I guess there is a difference of opinion, as JCAPHO/AAOE state:For any one else interested in this issue here is what I have found most recently - rather definitive - a 2016 AMA update to CPT Assist on the matter:
Here’s the article from CPT Assistant March 2016, page 10
Question: Does the use of Trypan Blue dye to stain dense cataract justify the use of a complicated cataract code 66982, Extracapsular cataract removal with insertion of intraocular lens prosthesis (1-stage procedure), manual or mechanical technique (eg, irrigation and aspiration or phacoemulsification), complex, requiring devices or techniques not generally used in routine cataract surgery (eg, iris expansion device, suture support for intraocular lens, or primary posterior capsulorrhexis) or performed on patients in the amblyogenic developmental stage?

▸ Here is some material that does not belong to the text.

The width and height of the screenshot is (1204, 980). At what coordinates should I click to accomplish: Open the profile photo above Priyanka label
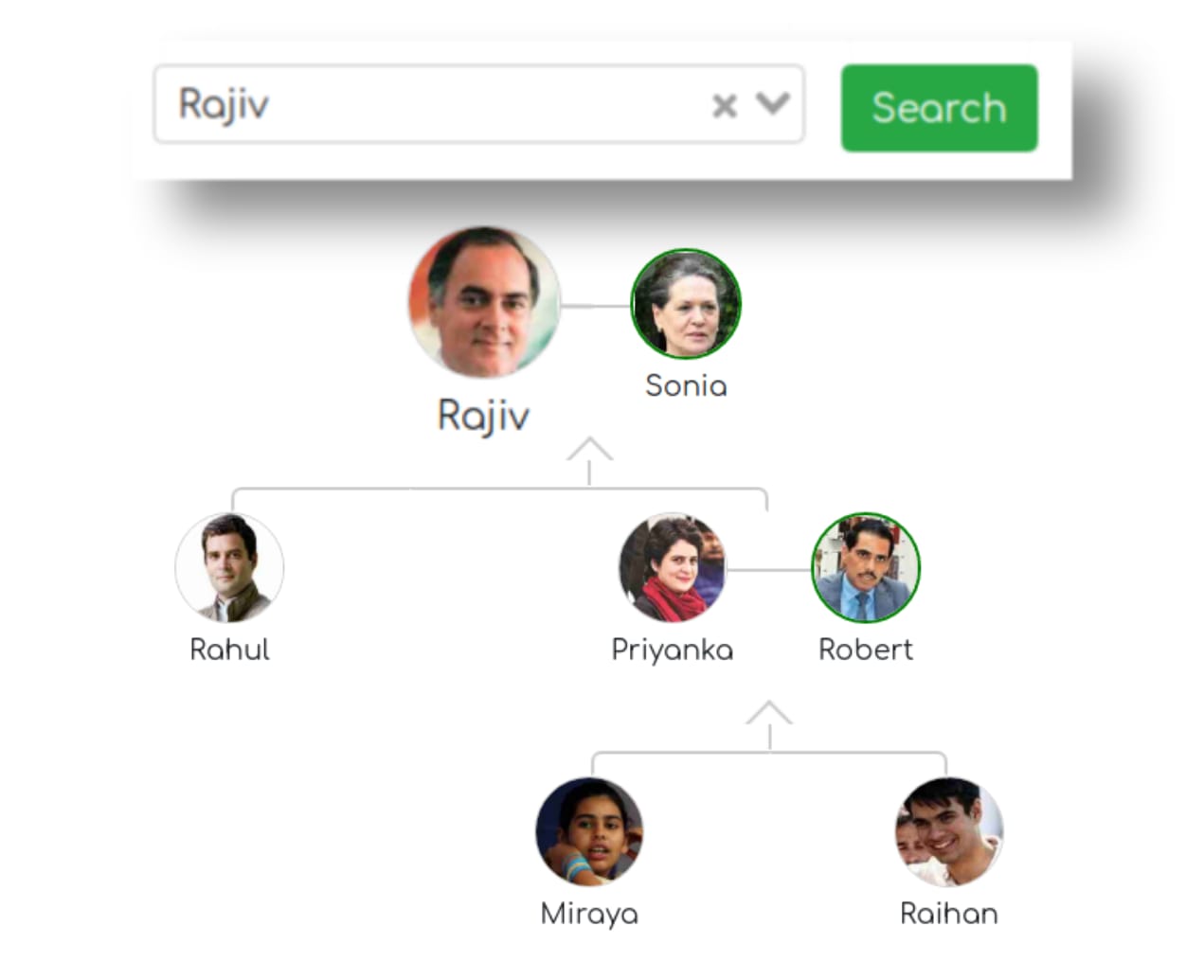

Answer: No, the additional work of instilling and removing Trypan Blue dye from the anterior segment though an additional surgical step does not reach the threshold of physician time, work, or intensity necessary to report the complex cataract code. Indications that justify reporting a complex cataract surgery (66982) includes:
1. The presence of a miotic pupil that will not dilate sufficiently to allow operative access to the lens, which requires the insertion of one of the following: four iris retractors through four additional incisions; a Beehler expansion device; a sector iridectomy with subsequent suture repair of; an iris sphincter; or sphincterotomies created with scissors.
2. The presence of a disease state that produces lens support structures that are abnormally weak or absent, which requires the need to support the lens implant with permanent intraocular sutures, or, alternately, a capsular tension ring may be necessary to allow placement of an intraocular lens.